%%

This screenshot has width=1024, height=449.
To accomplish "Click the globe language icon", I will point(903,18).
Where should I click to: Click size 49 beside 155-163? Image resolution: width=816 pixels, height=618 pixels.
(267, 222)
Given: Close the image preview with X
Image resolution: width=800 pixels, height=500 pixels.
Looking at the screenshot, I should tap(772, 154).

%%
%%

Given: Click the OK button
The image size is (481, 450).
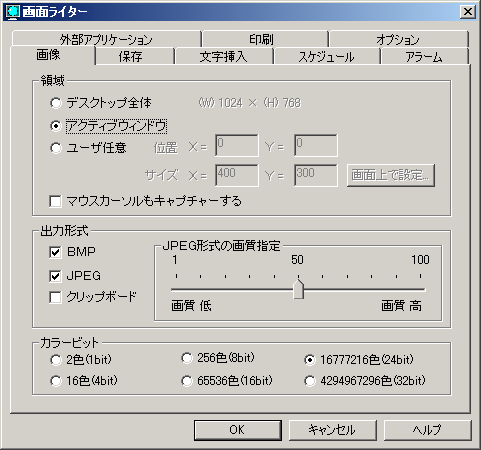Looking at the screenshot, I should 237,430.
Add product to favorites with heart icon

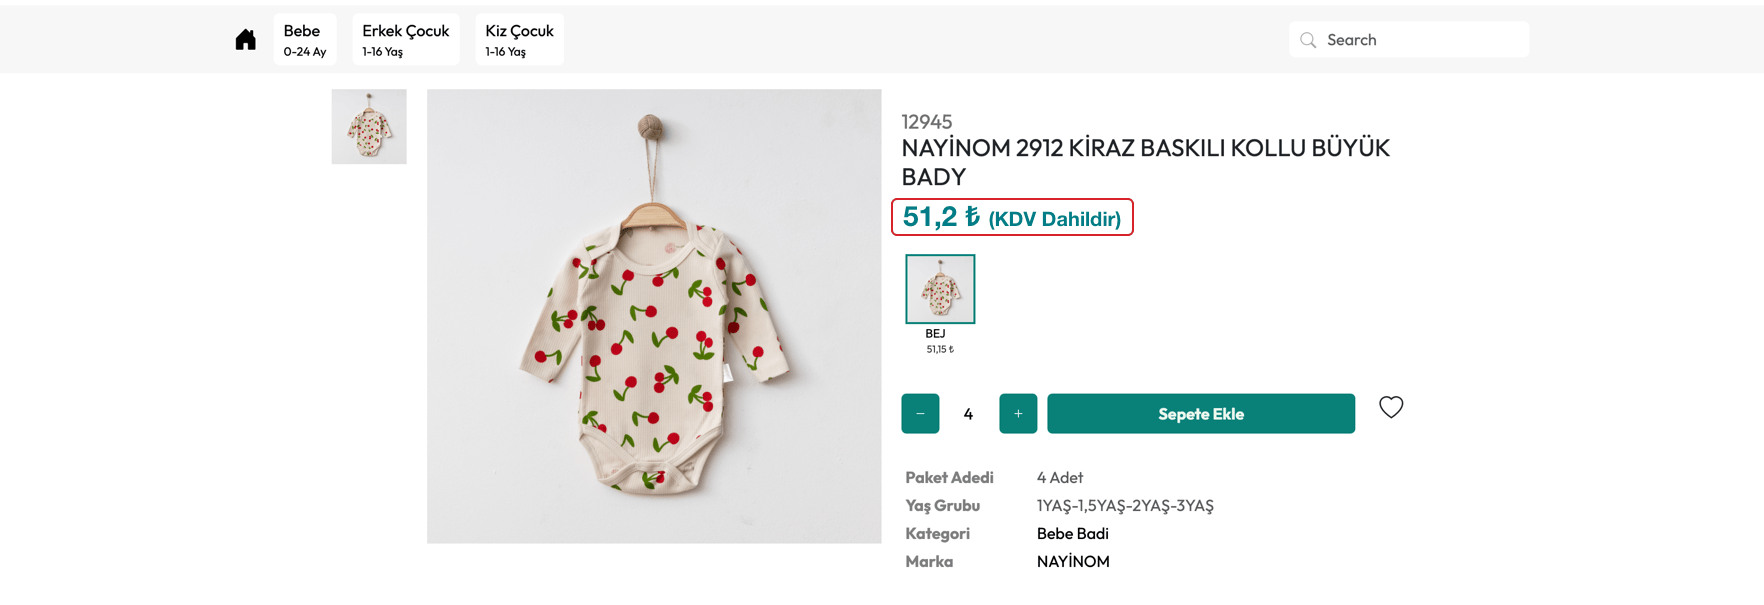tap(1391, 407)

%%
%%

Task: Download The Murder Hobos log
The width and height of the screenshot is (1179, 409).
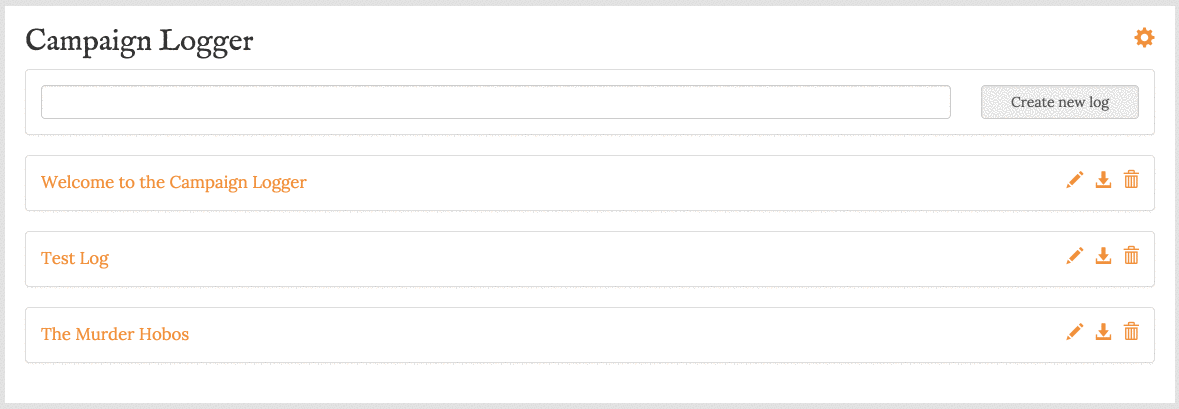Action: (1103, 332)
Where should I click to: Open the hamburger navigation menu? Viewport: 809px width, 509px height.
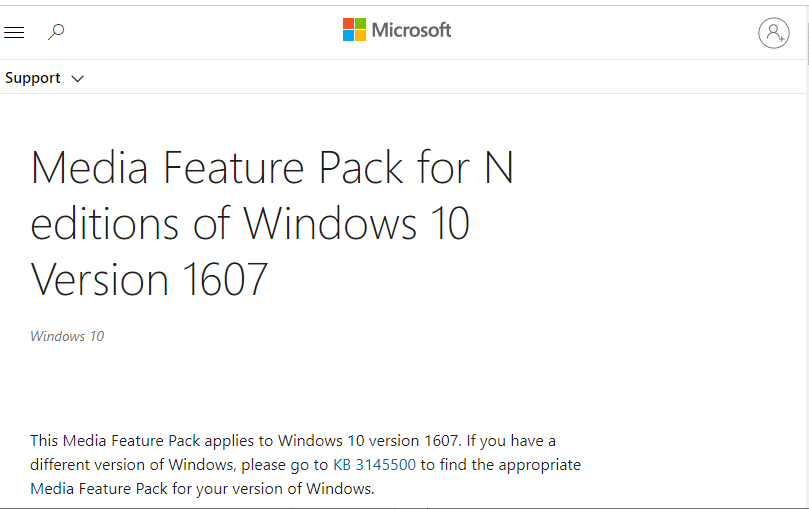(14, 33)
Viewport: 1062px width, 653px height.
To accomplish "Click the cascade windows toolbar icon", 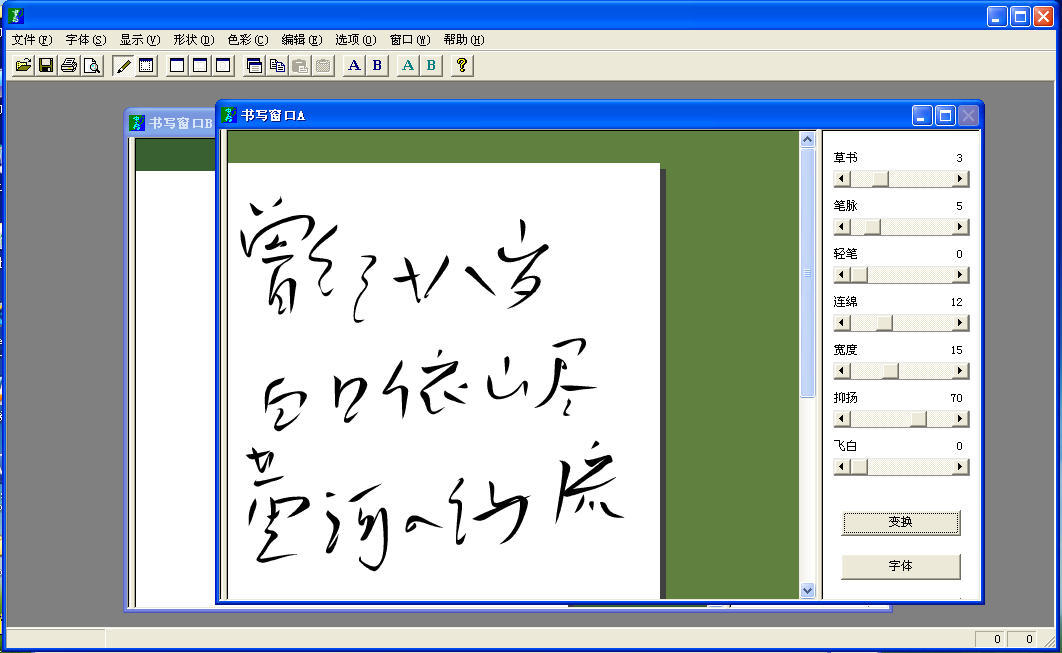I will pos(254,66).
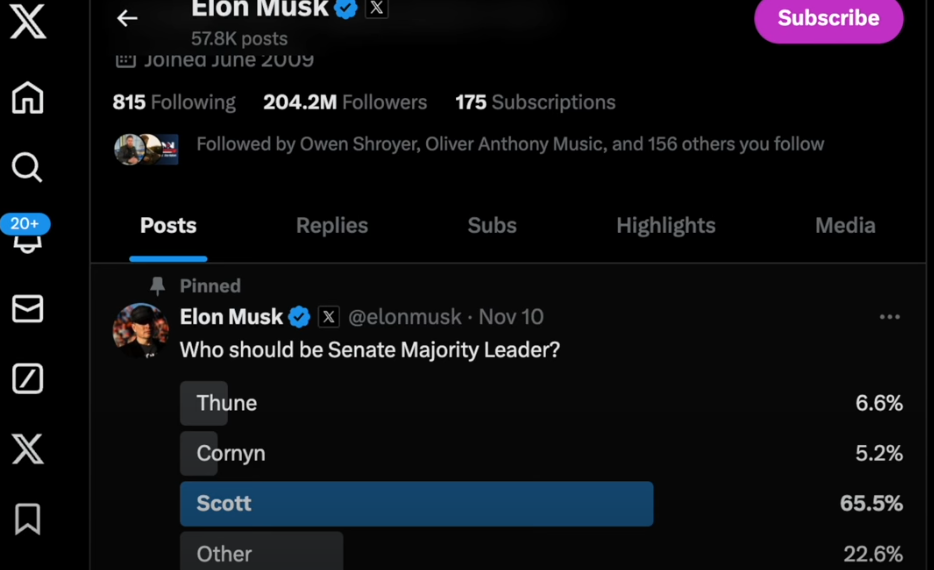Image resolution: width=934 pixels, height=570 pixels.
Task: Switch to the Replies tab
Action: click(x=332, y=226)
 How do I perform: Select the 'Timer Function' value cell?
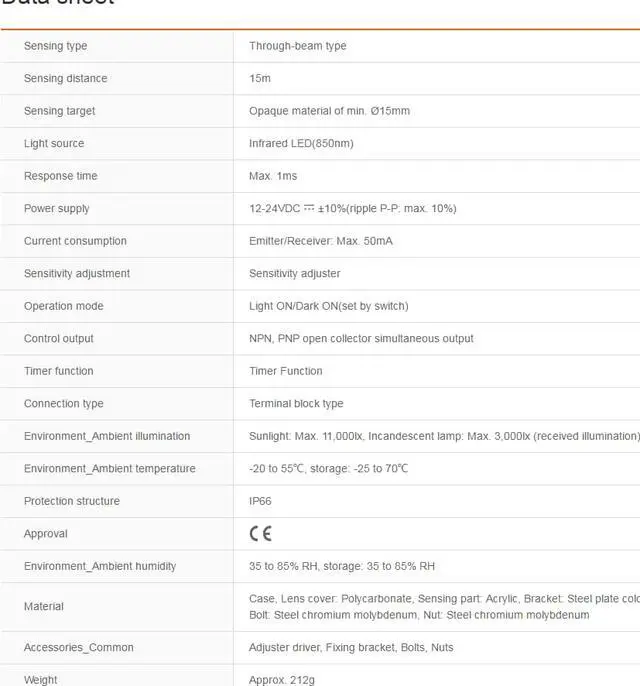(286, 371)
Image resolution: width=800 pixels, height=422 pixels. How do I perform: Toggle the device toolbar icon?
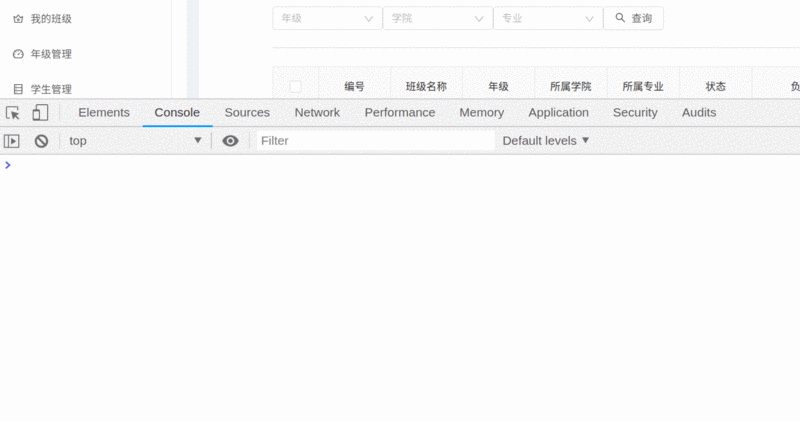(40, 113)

%%

INSTRUCTIONS TO FOLLOW.
If a line of the listing contains the string "Given", count it; then report the total alone.

THE COMPLETED TASK.
2